**WHAT YOU ARE ASKED TO DO**
Continue the passage on Peter Fonda's acting and directing career with a further paragraph that picks up after its final sentence.
====== TEXT SHOWN ======
After the success of Easy Rider, Peter — no longer feeling alienated by his father’s disapproval — directed and starred in The Hired Hand (1971), a western that he always talked about with a justified pride. Playing a man who returns to the wife and the ranch he abandoned, only to be forced to work as a hired hand, Fonda brings a disturbing resonance to the film as actor and director. Today, the film, a commercial flop once dismissed as a “hippie western,” seems excitingly ahead of its time. Vindication for Fonda came when the film was restored and shown at festivals in 2001 and hailed as a minor classic. “Damn, that felt good,” he said.

Fonda scored a hit with the 1974 outlaws-on-the-run romp Dirty Mary, Crazy Larry and in 1979 stirred controversy by directing Wanda Nevada, in which his character romanced a 13-year-old Brooke Shields — it’s also the only film in which Peter and Henry ever appeared together. Through the next decades, Peter danced through various genres: action (The Cannonball Run), horror (Spasms), drama (Bodies, Rest & Motion, alongside his daughter Bridget Fonda) and a role in the TV series In the Heat of the Night. But he was losing career momentum, stifled by films that went straight to video or oblivion.

That all changed in 1997, when Fonda scored a major career comeback with Ulee’s Gold, a low-budget indie from director Victor Nuñez in which he plays Florida beekeeper Ulysses “Ulee” Jackson, a widower and Vietnam vet raising two troubled granddaughters. What Jackson can’t do is open up emotionally (shades of Henry). At the Sundance Film Festival where Ulee’s Gold debuted, Fonda admitted he felt his father inhabiting the stoic everyman hero. In this internalized, character-driven gem, the then–58-year-old gave the best and most moving performance of his career. Fonda remembers the “glow” he felt when he received an Oscar nomination as Best Actor. It’s a wry irony that he lost the gold to his Easy Rider pal Jack Nicholson for As Good As It Gets, bringing his career around to the film that made them both stars.
====== RECORDS PROVIDED ======
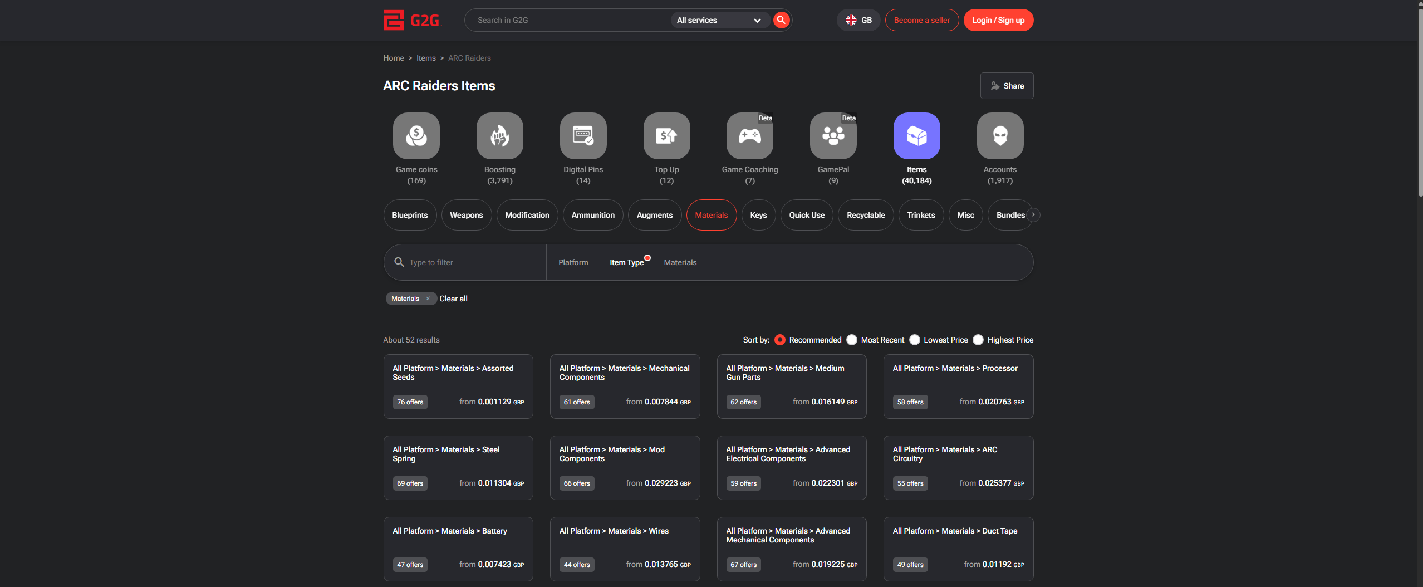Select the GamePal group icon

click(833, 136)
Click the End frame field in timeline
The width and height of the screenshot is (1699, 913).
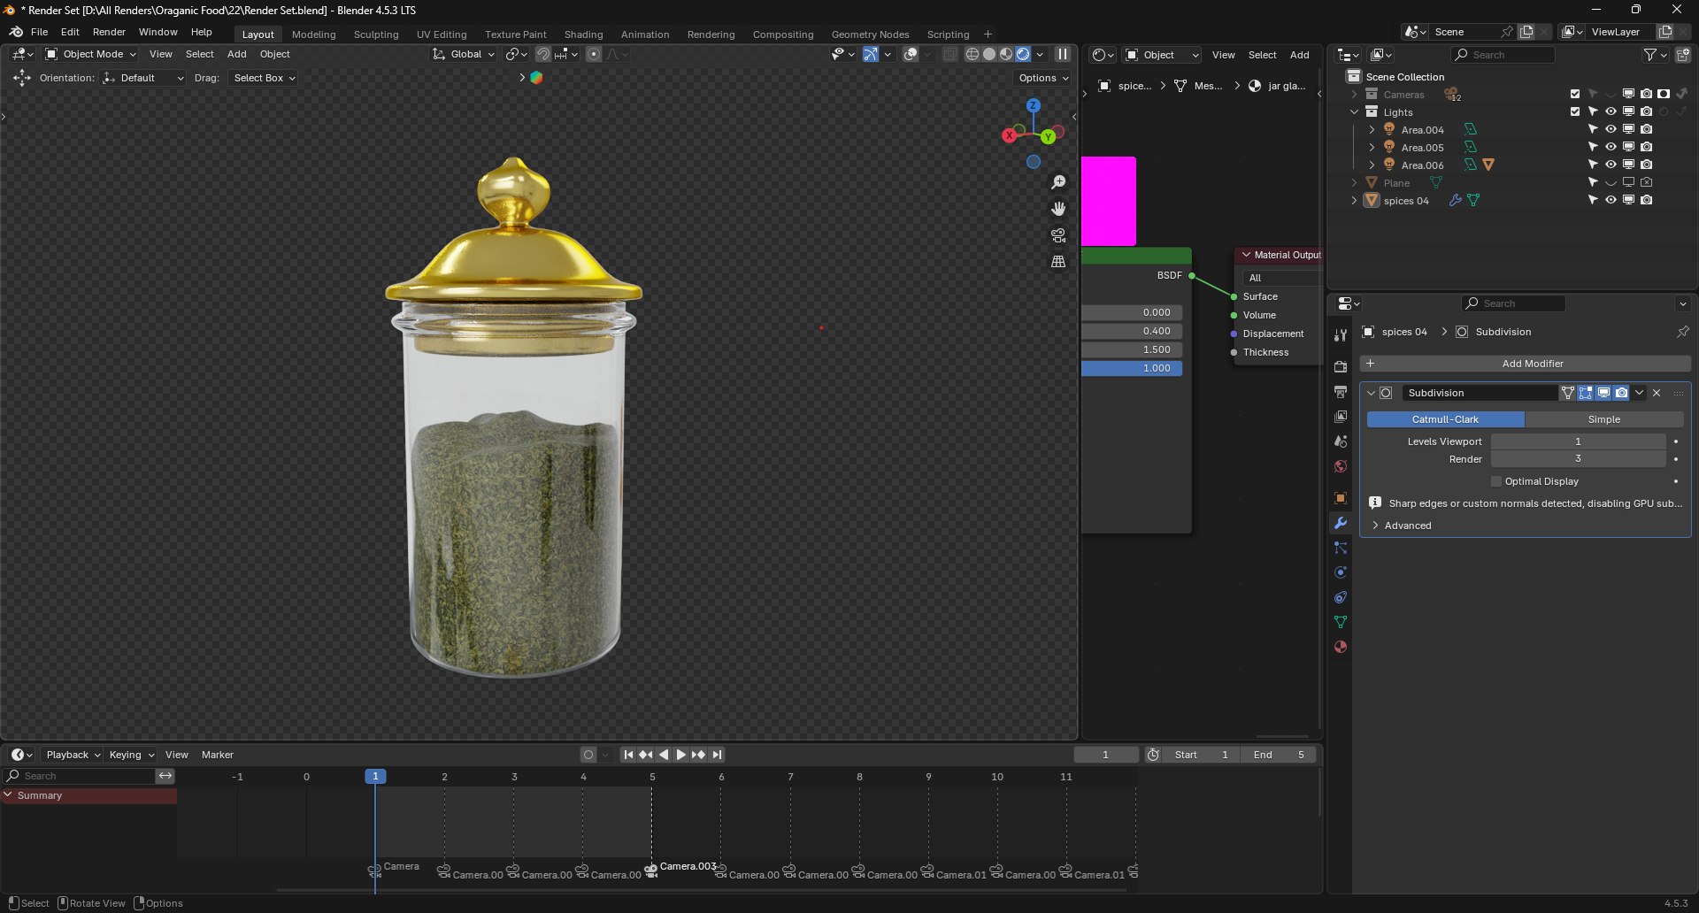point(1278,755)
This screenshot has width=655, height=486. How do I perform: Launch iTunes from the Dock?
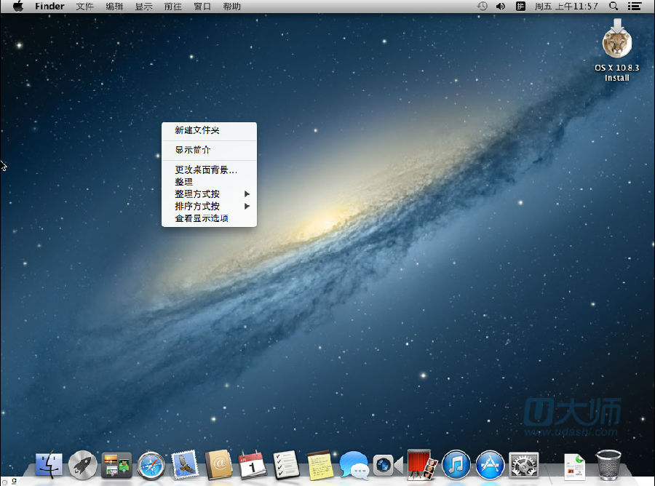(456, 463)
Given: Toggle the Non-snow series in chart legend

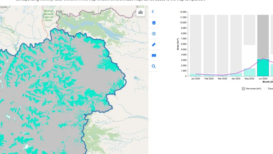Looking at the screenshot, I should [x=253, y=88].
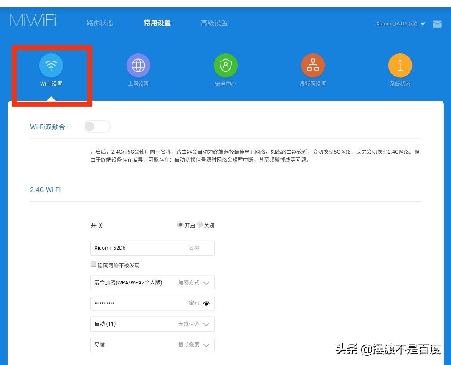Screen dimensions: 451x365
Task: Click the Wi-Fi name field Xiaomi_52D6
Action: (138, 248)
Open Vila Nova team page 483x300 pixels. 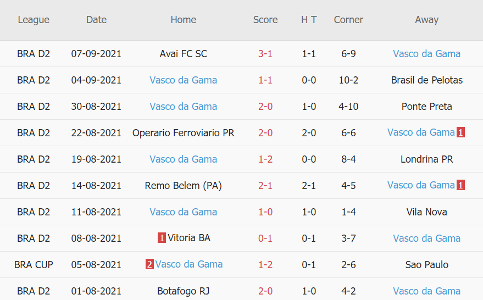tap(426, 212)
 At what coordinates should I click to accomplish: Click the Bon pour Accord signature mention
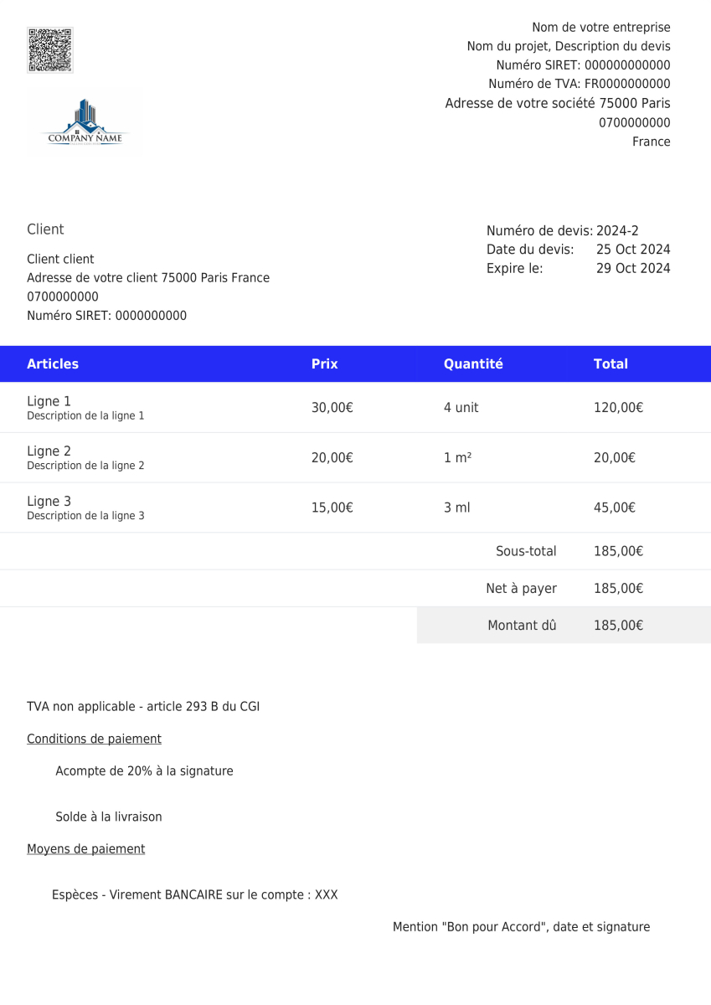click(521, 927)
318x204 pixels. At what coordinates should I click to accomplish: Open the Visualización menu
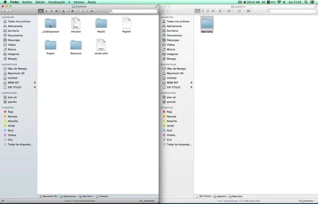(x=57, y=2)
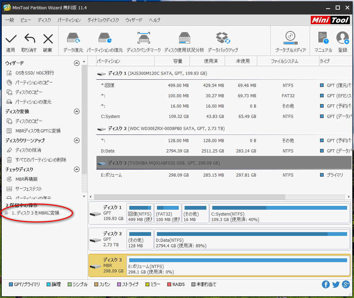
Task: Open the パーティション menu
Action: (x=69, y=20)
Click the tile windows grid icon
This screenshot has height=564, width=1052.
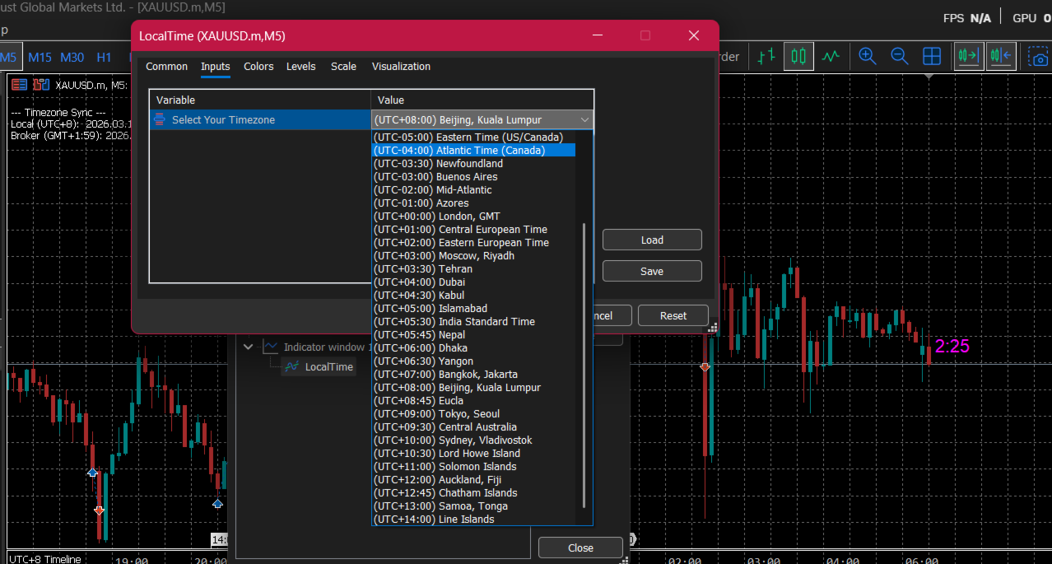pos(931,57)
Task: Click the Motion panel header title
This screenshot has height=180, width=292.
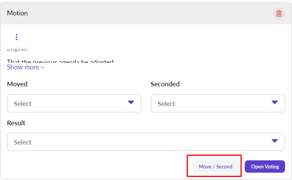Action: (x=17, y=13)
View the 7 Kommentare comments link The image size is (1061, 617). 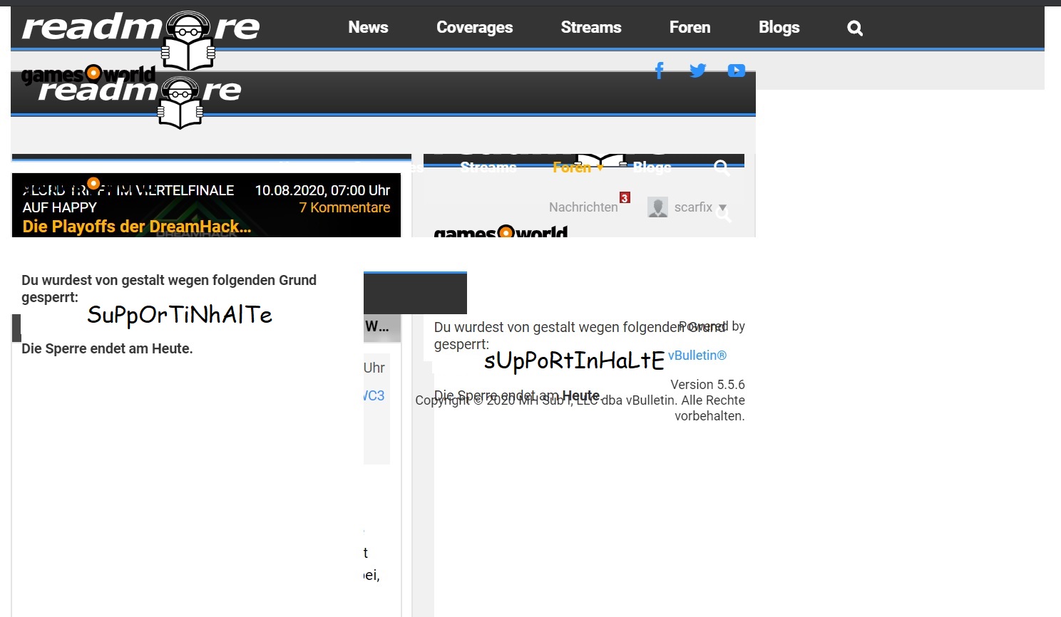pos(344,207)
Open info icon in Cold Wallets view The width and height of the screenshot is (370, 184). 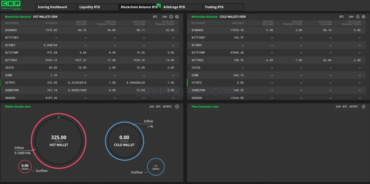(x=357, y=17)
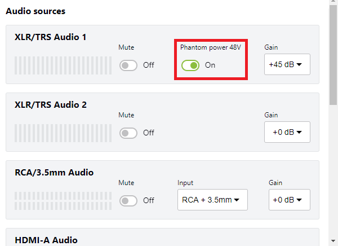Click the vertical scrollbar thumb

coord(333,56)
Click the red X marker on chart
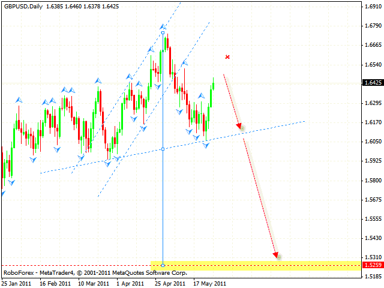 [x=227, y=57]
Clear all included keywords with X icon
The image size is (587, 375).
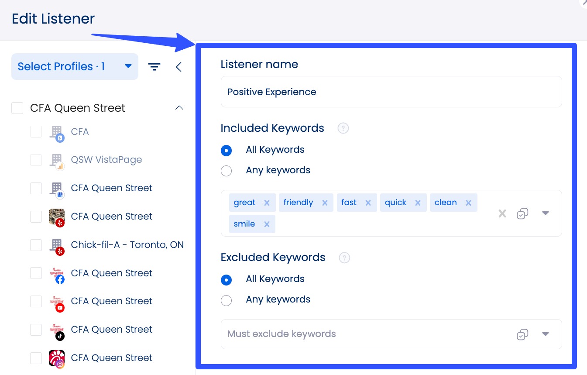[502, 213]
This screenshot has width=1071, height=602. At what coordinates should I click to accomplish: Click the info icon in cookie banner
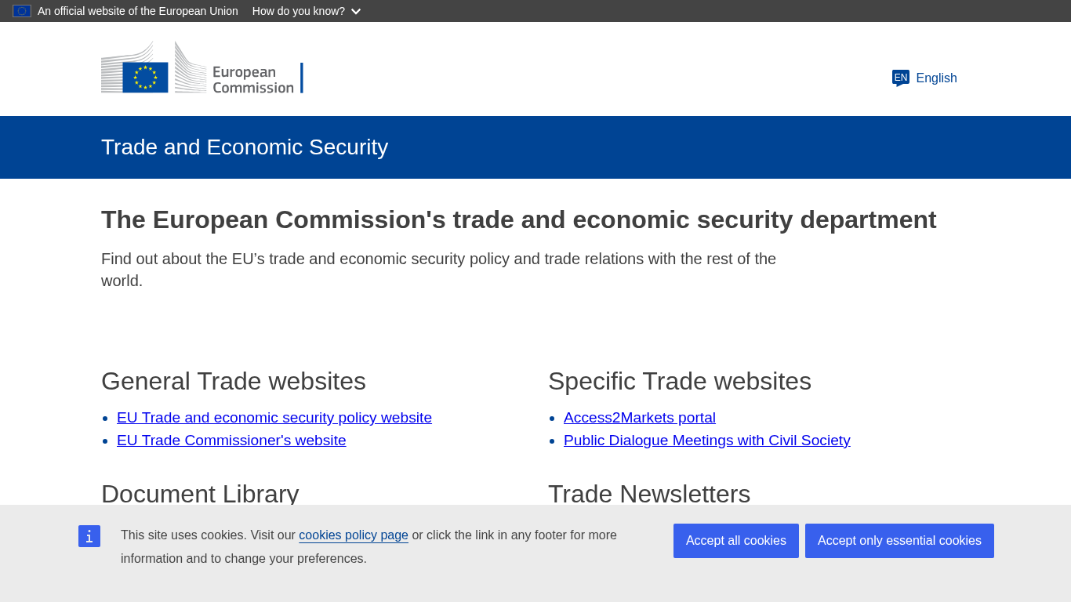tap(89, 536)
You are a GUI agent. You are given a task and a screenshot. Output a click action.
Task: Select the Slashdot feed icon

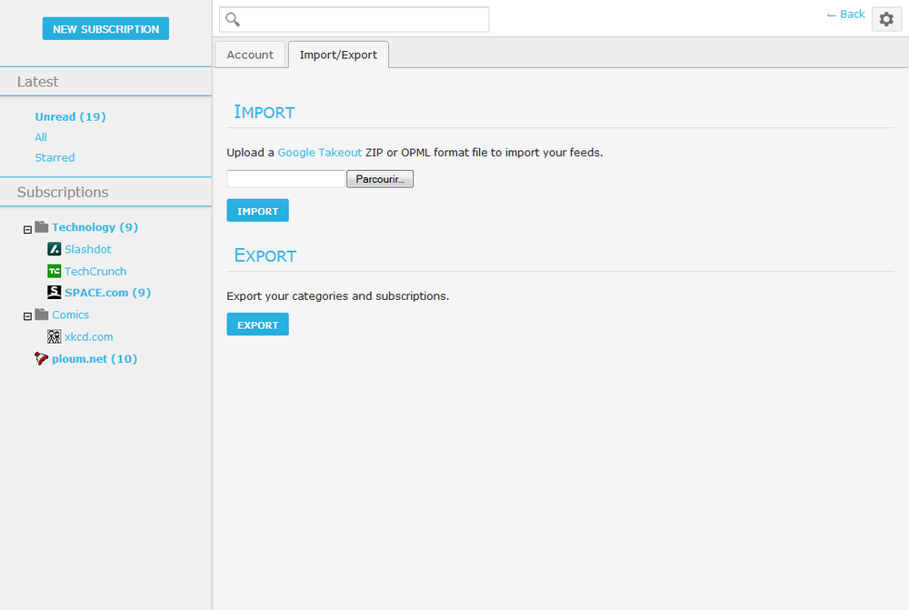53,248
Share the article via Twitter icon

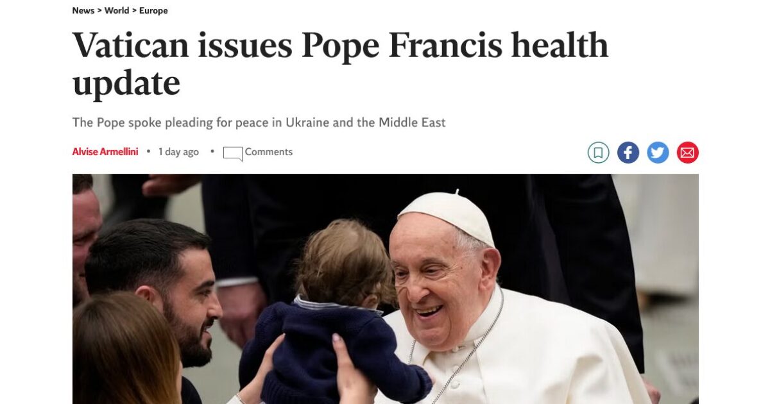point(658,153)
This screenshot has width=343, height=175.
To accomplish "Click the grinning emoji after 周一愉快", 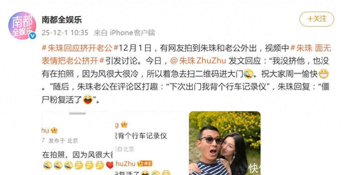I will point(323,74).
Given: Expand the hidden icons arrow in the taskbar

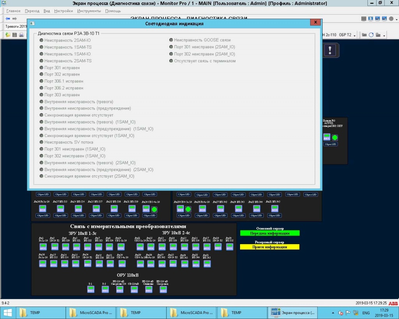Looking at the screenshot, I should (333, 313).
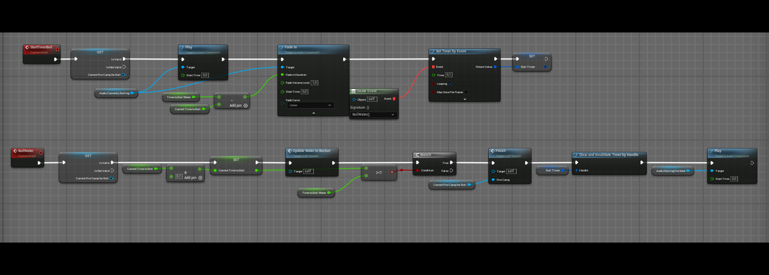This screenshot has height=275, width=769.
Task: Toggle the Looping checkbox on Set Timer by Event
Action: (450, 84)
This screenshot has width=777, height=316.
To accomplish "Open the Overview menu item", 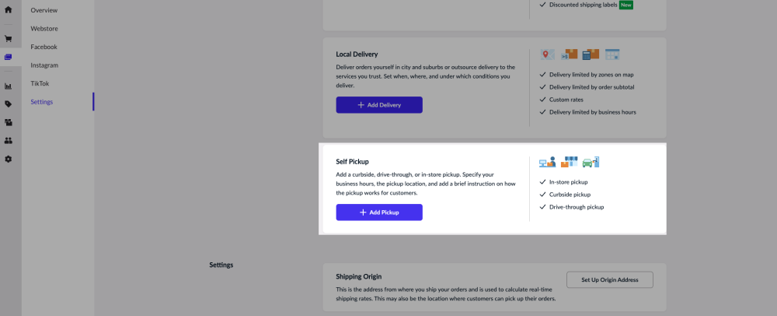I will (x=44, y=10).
======
**OUTPUT FOR THIS TASK**
Fonda never held a grudge against Easy Rider for cementing his image in the public mind. His love of bikes (“riding them gives me focus”) got him inducted into the AMA Motorcycle Hall of Fame. Working in films as varied as 3:10 to Yuma to the upcoming The Last Full Measure, Fonda remained the man his sister Jane eulogizes as “my sweet-hearted baby brother, the talker in the family.” The talk sometimes got him in trouble, most recently for tweeting against Trump for separating children from their parents at the Mexican border, writing that we should rip Barron Trump from the arms of his parents and “put him in a cage with pedophiles.” A regretful Fonda quickly deleted the tweet and apologized. But he stayed passionate until the end, about family, friends, politics, movies, and most tellingly people he didn’t know. “How can I help?” was a phrase you often heard pass his lips.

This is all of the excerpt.